EXERCISE PROMPT:
Report each line of the entries that includes "will" by copying it.

PROVIDED ENTRIES:

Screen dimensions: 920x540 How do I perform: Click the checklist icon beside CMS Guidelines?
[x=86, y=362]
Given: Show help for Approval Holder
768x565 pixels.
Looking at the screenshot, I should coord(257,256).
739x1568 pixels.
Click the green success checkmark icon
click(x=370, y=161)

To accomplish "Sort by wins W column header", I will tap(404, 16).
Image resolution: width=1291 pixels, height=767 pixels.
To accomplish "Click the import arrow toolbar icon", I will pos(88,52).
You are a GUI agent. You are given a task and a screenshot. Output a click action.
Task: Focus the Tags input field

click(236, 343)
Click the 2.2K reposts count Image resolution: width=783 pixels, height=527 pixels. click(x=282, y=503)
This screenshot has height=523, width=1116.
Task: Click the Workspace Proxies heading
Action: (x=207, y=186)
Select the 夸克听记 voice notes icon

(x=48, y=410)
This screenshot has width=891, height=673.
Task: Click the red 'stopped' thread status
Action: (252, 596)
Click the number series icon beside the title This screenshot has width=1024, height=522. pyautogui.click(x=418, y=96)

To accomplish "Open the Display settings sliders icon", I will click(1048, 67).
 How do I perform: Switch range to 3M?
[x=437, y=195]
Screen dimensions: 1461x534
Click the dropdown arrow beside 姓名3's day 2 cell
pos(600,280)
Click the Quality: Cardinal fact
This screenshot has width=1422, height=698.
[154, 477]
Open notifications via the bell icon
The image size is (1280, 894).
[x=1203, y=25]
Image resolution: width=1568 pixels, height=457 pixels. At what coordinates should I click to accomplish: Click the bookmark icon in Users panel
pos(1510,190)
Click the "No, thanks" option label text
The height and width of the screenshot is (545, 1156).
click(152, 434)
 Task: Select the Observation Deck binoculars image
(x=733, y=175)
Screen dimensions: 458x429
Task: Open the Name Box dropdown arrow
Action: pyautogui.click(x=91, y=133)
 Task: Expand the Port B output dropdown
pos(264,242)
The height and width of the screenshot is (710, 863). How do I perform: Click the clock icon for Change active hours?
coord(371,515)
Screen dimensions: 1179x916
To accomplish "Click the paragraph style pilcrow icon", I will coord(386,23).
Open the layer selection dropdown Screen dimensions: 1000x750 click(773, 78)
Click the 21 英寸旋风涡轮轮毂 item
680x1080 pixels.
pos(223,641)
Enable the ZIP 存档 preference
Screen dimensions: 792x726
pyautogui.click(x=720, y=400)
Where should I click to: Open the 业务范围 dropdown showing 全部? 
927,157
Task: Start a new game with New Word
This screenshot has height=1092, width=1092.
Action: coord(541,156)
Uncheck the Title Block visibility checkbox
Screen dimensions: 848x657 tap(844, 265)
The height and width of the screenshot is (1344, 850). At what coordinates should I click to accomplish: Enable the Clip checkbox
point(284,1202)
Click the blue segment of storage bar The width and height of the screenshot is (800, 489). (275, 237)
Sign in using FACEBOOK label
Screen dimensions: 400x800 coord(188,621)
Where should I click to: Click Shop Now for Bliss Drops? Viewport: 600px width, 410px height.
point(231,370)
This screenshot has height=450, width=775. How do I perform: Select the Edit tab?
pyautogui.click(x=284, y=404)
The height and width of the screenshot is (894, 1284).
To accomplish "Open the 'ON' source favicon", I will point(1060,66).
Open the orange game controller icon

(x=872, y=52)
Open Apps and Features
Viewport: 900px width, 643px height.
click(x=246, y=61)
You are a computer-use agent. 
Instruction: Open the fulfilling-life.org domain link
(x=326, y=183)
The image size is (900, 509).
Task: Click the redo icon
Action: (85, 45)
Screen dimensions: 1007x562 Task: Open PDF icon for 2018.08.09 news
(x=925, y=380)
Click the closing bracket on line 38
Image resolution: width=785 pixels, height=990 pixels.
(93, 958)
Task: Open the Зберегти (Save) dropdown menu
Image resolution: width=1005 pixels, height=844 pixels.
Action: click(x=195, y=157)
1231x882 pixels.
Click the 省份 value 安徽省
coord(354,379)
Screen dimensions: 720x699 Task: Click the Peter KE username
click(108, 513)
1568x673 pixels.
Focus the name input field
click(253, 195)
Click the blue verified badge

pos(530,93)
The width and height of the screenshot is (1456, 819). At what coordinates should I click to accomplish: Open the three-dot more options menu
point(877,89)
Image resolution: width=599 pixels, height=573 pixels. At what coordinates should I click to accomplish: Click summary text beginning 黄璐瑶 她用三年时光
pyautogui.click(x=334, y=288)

ANSWER AREA:
To accomplish "Sort by wins W column header", I will tap(404, 16).
To accomplish "Click the import arrow toolbar icon", I will pos(88,52).
To accomplish "Open the Display settings sliders icon", I will click(1048, 67).
To accomplish "Click the paragraph style pilcrow icon", I will coord(386,23).
To accomplish "Open the 'ON' source favicon", I will point(1060,66).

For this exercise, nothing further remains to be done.